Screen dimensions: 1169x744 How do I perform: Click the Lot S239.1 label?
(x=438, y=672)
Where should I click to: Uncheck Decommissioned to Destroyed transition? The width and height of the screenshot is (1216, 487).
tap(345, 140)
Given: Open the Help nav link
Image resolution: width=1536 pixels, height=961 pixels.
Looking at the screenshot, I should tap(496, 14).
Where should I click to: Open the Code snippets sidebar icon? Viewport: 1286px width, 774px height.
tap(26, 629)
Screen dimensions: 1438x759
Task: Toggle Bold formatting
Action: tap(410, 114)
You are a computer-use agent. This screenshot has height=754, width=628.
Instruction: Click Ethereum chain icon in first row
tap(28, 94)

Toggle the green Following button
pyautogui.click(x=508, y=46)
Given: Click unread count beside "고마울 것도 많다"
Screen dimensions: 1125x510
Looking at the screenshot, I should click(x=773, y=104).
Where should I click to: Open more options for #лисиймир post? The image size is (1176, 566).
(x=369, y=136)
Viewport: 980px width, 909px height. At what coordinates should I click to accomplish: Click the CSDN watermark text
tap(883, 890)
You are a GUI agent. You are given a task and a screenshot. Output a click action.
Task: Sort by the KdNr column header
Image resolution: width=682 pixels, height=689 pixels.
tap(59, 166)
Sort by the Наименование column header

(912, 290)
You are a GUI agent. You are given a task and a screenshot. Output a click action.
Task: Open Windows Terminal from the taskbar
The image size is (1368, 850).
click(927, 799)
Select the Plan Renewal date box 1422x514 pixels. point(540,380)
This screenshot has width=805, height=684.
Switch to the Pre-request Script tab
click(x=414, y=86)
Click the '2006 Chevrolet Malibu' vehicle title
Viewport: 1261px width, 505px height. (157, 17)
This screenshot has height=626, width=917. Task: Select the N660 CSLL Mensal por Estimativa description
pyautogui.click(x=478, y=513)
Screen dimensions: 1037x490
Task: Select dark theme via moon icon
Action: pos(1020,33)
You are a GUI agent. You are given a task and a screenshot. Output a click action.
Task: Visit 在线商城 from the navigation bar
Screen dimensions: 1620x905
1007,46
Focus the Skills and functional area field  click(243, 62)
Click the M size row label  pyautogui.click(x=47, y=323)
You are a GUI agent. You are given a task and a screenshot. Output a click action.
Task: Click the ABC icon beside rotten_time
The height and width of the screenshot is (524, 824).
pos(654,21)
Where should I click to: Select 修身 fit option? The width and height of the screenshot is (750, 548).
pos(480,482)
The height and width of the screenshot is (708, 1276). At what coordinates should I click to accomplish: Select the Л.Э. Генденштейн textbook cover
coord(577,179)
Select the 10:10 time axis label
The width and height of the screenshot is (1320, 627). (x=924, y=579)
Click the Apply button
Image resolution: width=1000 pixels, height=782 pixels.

= = =

> _WHAT NEEDS TO BE DONE_: Pick out every line of the listing containing the word "beside", and show those lines.

> _OUTPUT FOR THIS TASK_:
Given: Click unread count beside "고마울 것도 많다"
Task: Click the ABC icon beside rotten_time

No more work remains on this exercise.